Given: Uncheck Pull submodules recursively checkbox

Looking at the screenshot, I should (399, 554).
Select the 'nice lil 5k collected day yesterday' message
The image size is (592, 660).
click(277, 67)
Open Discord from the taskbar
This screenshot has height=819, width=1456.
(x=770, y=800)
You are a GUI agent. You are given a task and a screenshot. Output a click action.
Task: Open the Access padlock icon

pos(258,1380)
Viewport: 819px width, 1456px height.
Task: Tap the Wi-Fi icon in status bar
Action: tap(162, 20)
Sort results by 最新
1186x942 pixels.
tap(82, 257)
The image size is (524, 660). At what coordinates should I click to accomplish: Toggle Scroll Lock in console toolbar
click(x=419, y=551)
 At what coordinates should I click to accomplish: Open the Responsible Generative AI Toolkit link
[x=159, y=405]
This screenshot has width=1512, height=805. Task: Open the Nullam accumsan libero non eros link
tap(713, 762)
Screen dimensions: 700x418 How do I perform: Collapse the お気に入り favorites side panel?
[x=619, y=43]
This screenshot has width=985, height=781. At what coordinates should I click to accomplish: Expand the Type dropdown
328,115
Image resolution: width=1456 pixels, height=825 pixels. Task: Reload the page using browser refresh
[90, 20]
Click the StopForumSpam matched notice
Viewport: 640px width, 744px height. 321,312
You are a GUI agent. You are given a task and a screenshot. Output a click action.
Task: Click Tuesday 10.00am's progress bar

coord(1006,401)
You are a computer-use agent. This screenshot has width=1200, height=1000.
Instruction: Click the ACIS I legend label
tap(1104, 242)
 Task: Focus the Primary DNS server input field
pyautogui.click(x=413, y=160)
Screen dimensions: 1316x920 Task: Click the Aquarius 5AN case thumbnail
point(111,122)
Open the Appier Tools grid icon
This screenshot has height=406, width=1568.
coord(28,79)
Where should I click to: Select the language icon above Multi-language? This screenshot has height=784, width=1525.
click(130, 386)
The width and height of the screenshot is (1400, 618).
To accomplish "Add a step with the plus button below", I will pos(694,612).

GIVEN INSTRUCTION -
Repeat the material from the line with "Task: Focus the" to the line with "coord(28,79)", both included, with the requests unchanged. Multiply every coordinate in the answers by 0.95 and round to whole numbers, rounding halves up.

THE SOLUTION -
 Task: Focus the Primary DNS server input field
pyautogui.click(x=392, y=152)
Screen dimensions: 1316x920 Task: Click the Aquarius 5AN case thumbnail
point(105,116)
Open the Appier Tools grid icon
This screenshot has height=406, width=1568.
coord(27,75)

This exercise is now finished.